### What you are asked to do
Can you return, word for word, the part of the security incident procedure that opens with the words containing "Milestone at different" and closes with "of incident eradication."?

Extensive / Widespread incidents will be further reported to University Senior management.

• Upon receiving report from IT Security Officer, Director of ITSC will report the incident to Associate Provost (Teaching & Learning) and Vice-President for Administration & Business within 24 hours on confirmation of the incident. They will decide collectively if further escalatation to the President and/or any legal action are necessary.
• All server and network logs will be preserved. 
• In addition, the incident will be handled in a manner acceptable for possible subsequent legal action. Namely,certified cybersecurity forensics experts will be engaged to assist the investigation and handling of evidence, with respect to the following actions:
  • Data acquisition : Use forensically safe method to obtain compromised image. 
  • Evidence handling : Evidence and its copies will be safely stored and protected. Detail transfer logs will be documented in order to preserve chain of custody.
  • Investigation : Investigation methods will be clearly documented in order to show it is comprehensive.
  • Reports will be prepared in a forensically sound manner when the incident is required to be admissible in court.

Milestone at different stages

• Report will be provided when one of the following milestones is reached during the course of incident handling:
  • Early assessment on business impact 
  • Completion of containment and how the containment could protect the business.
  • Completion of incident eradication.
  • Final incident report is ready.
• In case the next milestone cannot be reached within a month, a monthly update will be provided.

### Information
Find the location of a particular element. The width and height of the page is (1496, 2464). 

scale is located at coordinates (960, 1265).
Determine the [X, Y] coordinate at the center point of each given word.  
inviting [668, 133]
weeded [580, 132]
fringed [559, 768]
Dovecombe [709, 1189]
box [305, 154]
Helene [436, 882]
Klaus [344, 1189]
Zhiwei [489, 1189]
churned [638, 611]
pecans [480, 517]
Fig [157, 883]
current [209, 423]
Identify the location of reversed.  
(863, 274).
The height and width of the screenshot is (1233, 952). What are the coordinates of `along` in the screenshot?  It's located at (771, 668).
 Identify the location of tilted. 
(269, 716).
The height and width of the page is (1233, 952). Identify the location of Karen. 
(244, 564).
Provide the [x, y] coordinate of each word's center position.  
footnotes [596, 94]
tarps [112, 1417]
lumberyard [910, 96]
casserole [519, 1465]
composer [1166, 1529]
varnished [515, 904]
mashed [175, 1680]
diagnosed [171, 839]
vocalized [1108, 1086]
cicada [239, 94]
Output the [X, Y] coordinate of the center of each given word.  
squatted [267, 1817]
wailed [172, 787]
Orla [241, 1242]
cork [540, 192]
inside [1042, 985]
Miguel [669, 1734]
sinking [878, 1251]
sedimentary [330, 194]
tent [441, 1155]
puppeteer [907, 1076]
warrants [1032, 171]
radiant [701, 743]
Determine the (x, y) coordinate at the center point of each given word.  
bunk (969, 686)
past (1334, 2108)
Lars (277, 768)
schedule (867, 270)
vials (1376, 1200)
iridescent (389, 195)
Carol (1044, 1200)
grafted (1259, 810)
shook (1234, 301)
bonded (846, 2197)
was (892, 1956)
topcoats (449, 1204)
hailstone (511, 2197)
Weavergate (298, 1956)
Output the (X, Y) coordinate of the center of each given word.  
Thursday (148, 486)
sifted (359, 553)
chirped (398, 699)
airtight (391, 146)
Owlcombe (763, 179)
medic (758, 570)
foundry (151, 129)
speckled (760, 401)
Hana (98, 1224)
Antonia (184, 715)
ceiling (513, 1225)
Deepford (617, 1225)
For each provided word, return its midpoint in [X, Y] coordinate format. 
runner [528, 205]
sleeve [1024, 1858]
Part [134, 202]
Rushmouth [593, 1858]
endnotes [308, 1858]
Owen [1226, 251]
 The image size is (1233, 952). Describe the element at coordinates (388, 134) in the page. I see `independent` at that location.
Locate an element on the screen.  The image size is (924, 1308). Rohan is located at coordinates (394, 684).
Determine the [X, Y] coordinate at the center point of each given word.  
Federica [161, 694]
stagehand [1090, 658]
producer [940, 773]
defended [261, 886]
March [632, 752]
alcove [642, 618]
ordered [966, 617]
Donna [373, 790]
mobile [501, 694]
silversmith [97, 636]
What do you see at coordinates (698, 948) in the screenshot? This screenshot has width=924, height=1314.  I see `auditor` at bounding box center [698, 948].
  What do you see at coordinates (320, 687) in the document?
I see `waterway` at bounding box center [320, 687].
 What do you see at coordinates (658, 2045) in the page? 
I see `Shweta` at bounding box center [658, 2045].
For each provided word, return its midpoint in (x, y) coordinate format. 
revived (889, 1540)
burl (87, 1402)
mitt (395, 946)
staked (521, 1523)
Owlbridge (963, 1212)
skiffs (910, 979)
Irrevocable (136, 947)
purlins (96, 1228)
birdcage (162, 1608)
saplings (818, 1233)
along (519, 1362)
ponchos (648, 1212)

### Response to this exercise
Milestone at different stages

• Report will be provided when one of the following milestones is reached during the course of incident handling:
  • Early assessment on business impact 
  • Completion of containment and how the containment could protect the business.
  • Completion of incident eradication.